Imposible saber por donde andaban los pensamientos de Berta. Era su día de cumpleaños, pero ninguno de los dos hacíamos ganas para salir a celebrarlo. Al final de la tarde ella debió de considerar que iba a ser difícil sacarme de mi estado de aislamiento y decidió vestirse para ir a por algo de cena; cena de cumpleaños, aunque yo hubiera caído tardiamente en la cuenta de ello. Un rato después oí el resbalón de la puerta. Hice un esfuerzo por trasladarme a la otra realidad de la habitación, me agradaba esa intimidad personal que habíamos empezado a disfrutar ambos, amparados en la necesidad de hacer compatible la soledad en este viaje compartido que se prolongaría durante meses. Hoy, mientras la tarde se iba pasito a pasito, ella, al tanto de todo lo que sucedía en el barroco espacio de la habitación, escribía y escribía; imposible no mirar, no ver, no oír. Sucedía de tanto en tanto; mientras uno alimentaba su fuego interior otro podía actuar de testigo mudo de los rumbos que iba tomando la tarde. La última vez que tuve conciencia de que estaba allí, sobre el satén rojo de la colcha de la cama en el que un dragón echaba lenguas de fuego amarillo, la luz final del día entraba ya mortecina por la ventana; a ella la tarde se le había ido pasando lentamente entre algunas notas y las páginas de Demonios, que compartíamos en aquellos días. Dostoievski, desmesurado siempre, sacándoles el alma a sus personajes a cada página; ese Stepan Trofimovich, como un niño entre los dedos de su patrona. Ahora ella se había escurrido misteriosamente hacia la calle sin previo aviso.

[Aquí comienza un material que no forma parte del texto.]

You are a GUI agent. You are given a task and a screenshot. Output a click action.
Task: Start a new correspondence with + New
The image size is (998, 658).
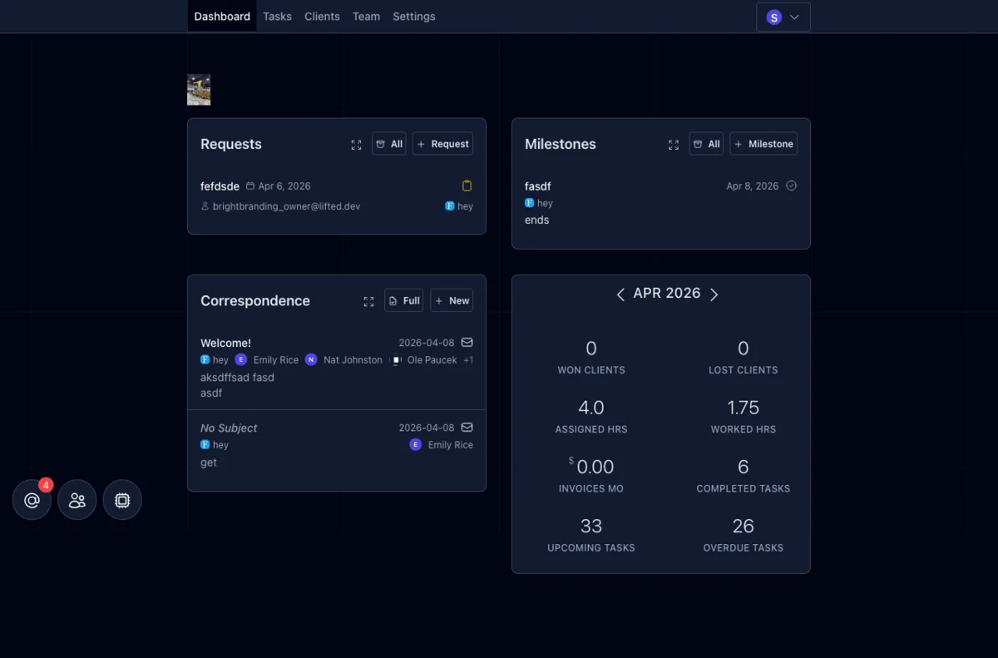(x=452, y=300)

Quince minutos más tarde, los nudillos de Berta golpeaban en la puerta de la suite. Irrumpió en la habitación con un pastel en alto cantando el cumpleaños feliz. Caí de golpe en la cuenta. Espera, espera, le dije y salí disparado a por la cámara fotográfica. Besos de cumpleaños y sesión obligada de fotos: orgullo de mujer madura, sonrisa pícara apuntando hacia la desnudez del fotógrafo, sensibles los pezones bajo la camiseta verde. Mi volcancito presidió la cena de cumpleaños echado sobre la bandeja como un perrazo a los pies de su amo. Frente a nosotros una mezcla colorista de verduras y oreja de cerdo y un plato de ternera en lajas bañada en una salsa indescifrablemente exquisita. Todo acompañado de cerveza. Mangos de postre. Puse un collar anaranjado a mi volcancito para hacerle participar en el ágape, pero el fruto resbalaba sin remedio y se precipitaba hacia la bandeja de poliuretano. Continuamos la celebración en la cama. Mi chica estaba muy seria y muy tierna. ¡Feliz cumpleaños!, dijo, y alzó un vaso de cerveza en alto. Después el día se fue terminando entre sorbo y sorbo de té frío.